Hardware Cache Coherency Introduction
Coherency is about ensuring all processors, or bus masters in the system see the same view of memory. For example, if you have a processor which is creating a data structure then passing it to a DMA engine to move, both the processor and DMA must see the same data. If that data were cached in the CPU and the DMA reads from external DDR, the DMA will read old, stale data.
There are three mechanisms to maintain coherency:
- Disable caching is the simplest mechanism but can cost significant CPU performance. To get the highest performance, processors are pipelined to run at high frequency, and to run from caches that offer a very low latency. Caching data that is accessed multiple times increases performance significantly and reduces DRAM accesses and power. Marking data as “non-cached” could impact performance and power.
- Software managed coherency is the traditional solution to the data sharing problem. The software, usually device drivers, must clean or flush dirty data from caches, and invalidate old data to enable sharing with other processors or masters in the system. This takes processor cycles, bus bandwidth, and power.
- Hardware managed coherency offers an alternative to simplify software. With this solution, any cached data marked "shared" is always automatically up to date. All processors and bus masters in that sharing domain see the exact same value.

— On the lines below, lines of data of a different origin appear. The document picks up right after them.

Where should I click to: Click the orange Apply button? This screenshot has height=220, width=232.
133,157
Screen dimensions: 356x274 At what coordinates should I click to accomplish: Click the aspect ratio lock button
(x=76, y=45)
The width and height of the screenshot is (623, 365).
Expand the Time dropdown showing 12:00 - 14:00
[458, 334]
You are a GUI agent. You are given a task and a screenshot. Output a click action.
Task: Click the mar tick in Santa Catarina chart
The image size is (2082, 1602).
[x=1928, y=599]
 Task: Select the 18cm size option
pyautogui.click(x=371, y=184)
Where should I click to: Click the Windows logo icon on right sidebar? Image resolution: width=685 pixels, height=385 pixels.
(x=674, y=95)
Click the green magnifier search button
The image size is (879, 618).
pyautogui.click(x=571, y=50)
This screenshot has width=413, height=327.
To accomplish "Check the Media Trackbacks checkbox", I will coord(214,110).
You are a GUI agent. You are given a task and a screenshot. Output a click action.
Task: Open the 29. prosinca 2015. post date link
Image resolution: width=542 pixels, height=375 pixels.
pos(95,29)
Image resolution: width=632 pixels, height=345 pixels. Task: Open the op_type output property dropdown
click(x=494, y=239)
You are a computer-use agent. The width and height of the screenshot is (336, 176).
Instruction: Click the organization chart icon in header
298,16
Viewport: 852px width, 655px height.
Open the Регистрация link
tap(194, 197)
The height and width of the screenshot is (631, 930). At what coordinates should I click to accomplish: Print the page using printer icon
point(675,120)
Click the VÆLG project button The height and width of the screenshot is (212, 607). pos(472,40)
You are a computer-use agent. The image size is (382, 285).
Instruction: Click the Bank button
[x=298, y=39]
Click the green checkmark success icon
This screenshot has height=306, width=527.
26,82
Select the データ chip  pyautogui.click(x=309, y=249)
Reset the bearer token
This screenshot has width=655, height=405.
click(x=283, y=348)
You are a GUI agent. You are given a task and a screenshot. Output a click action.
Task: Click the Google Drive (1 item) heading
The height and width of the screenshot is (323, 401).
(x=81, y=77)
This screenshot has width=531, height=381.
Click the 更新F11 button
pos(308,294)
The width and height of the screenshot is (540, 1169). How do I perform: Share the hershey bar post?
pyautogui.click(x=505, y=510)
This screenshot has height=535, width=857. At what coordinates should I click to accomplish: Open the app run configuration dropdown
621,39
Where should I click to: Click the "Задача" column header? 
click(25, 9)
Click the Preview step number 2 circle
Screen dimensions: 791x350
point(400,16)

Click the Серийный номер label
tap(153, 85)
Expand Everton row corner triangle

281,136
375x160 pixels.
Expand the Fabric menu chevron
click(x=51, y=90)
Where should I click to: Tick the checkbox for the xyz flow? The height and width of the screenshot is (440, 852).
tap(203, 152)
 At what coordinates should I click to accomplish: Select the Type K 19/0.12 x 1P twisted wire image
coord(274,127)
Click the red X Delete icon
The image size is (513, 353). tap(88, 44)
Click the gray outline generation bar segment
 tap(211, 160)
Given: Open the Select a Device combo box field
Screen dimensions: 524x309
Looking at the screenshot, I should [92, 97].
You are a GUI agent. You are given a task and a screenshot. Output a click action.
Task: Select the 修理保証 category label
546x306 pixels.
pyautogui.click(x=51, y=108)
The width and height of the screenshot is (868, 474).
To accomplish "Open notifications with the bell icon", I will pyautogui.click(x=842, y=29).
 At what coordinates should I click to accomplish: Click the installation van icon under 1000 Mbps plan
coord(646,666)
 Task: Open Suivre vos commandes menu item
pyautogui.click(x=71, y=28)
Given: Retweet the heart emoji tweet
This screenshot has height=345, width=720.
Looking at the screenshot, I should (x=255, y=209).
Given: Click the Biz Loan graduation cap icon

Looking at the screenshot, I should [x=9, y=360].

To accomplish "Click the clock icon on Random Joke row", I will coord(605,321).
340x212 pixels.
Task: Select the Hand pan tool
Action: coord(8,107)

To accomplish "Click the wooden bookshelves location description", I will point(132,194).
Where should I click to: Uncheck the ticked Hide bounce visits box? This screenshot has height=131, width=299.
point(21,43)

Extending hardware coherency to the system requires a coherent bus protocol, and in 2011 Arm released the AMBA 4 ACE specification which introduced the AXI Coherency Extensions on top of the popular AXI protocol. The full ACE interface allows hardware coherency between processor clusters and allows an SMP operating system to extend to more cores. With the example of two clusters, any shared access to memory can snoop into the other cluster’s caches to see if the data is already on chip. If not, it is fetched from external memory (DDR). The AMBA 4 ACE-Lite interface is designed for IO (or one-way) coherent system masters like DMA engines, network interfaces and GPUs. These devices might not have any caches of their own, but they can read shared data from the ACE processors. Alternatively, they might have caches but not cache shareable data. While hardware coherency can add some complexity to the interconnect and processors, it massively simplifies the software and enables applications that would not be possible with software coherency. An example being big.LITTLE Global Task Scheduling.